PASSAGE PROVIDED START

Perhaps the most involving book I'm reading is Jon Meacham's just published, "American Gospel" which involves "God, the Founding Fathers, and the Making of a Nation."
I would certainly suggest that any Christian Fundamentalists read this book about the religious history of our nation before they put forth their faux wishes to return to the nation of our forefathers. It has been a long struggle out of depravity and evil - all in the name of God (or Jesus).
Although American citizens are predominantly Christians, we are not and never were a "Christian Nation". As I mentioned above concerning the "Jefferson Bible", Thomas Jefferson was an admirer of Jesus' intellect, morals and ability to present a proverb to explain a social truth, but he, along with Washington, Adams, Franklin and others were deists, not Christians and though they actually believed in an often ‘providential' God (as did Lincoln), they were not orthodox Christians and they were well aware of the tyrannies of organized religion - especially if that religion became part of government and law.
What they really wanted in their nation was individual freedom, especially of thought and self-determination. However, they lived in a tumultuous civilization and could only attempt to form ‘a more perfect union'. All in all, I think they did a good job.
But, back to the future....

PASSAGE PROVIDED END
EXERCISE DATA START

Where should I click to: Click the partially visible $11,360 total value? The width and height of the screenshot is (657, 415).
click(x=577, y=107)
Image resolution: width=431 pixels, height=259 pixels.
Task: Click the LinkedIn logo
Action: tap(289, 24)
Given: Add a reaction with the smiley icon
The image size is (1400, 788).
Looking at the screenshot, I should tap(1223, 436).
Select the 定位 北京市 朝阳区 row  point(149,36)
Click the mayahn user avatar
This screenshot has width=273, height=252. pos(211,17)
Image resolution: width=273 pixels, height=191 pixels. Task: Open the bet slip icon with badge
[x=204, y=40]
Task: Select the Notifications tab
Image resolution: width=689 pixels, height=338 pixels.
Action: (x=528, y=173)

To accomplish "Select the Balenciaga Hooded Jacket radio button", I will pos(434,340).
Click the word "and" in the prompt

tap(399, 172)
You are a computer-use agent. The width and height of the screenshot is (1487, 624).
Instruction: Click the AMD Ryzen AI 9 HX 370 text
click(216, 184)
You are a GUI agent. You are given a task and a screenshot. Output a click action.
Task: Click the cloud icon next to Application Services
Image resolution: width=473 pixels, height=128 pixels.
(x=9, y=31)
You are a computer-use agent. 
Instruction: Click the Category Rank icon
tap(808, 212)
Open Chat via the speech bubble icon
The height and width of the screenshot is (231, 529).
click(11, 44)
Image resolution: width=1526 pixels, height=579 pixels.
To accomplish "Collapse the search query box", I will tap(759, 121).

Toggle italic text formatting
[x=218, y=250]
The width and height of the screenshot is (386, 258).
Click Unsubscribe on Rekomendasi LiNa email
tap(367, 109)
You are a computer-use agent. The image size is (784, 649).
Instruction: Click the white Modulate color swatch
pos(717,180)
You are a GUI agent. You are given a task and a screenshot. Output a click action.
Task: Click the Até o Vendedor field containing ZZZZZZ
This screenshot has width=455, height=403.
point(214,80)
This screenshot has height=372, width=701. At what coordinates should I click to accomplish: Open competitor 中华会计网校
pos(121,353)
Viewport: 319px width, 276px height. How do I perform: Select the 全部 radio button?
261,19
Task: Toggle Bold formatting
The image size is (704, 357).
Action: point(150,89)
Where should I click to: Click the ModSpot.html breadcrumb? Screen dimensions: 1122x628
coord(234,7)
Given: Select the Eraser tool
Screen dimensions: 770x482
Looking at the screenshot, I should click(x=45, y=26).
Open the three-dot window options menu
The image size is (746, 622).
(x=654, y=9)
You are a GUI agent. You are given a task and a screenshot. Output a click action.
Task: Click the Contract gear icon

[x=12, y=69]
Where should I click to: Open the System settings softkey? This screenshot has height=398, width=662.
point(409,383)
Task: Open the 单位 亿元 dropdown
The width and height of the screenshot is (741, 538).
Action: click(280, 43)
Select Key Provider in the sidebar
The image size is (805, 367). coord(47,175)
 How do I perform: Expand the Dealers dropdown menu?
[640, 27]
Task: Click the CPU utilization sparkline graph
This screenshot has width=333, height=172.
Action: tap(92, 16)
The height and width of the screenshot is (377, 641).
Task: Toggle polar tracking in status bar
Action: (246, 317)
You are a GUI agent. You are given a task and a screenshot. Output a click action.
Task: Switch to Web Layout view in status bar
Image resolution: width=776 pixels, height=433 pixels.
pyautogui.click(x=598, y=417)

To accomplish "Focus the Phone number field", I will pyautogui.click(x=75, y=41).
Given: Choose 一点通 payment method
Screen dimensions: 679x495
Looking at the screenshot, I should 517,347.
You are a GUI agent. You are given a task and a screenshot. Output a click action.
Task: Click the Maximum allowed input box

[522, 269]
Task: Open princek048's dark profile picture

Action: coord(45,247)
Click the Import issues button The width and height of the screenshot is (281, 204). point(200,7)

EXERCISE DATA END

> WORK REQUEST A:
Translate this sentence from the passage on religion and the Founding Fathers into Spanish: "Although American citizens are predominantly Christians, we are not and never were a "Christian Nation"."
> WORK REQUEST B:
Return the portion of the passage on religion and the Founding Fathers that runs from "Although American citizens" up to and including "government and law.".
> WORK REQUEST C:
Condense the paragraph of the passage on religion and the Founding Fathers that begins "Although American citizens are predominantly Christians" into a short bulleted list that keeps its main facts.

> REPLY A:
Aunque los ciudadanos estadounidenses son predominantemente cristianos, no somos ni nunca fuimos una «nación cristiana».

> REPLY B:
Although American citizens are predominantly Christians, we are not and never were a "Christian Nation". As I mentioned above concerning the "Jefferson Bible", Thomas Jefferson was an admirer of Jesus' intellect, morals and ability to present a proverb to explain a social truth, but he, along with Washington, Adams, Franklin and others were deists, not Christians and though they actually believed in an often ‘providential' God (as did Lincoln), they were not orthodox Christians and they were well aware of the tyrannies of organized religion - especially if that religion became part of government and law.

> REPLY C:
- American citizens are predominantly Christians, but the nation is not and never was a "Christian Nation."
- Thomas Jefferson admired Jesus' intellect, morals and ability to present a proverb to explain a social truth.
- Jefferson, Washington, Adams, Franklin and others were deists, not orthodox Christians, though they believed in an often "providential" God, as Lincoln did.
- They were well aware of the tyrannies of organized religion, especially if it became part of government and law.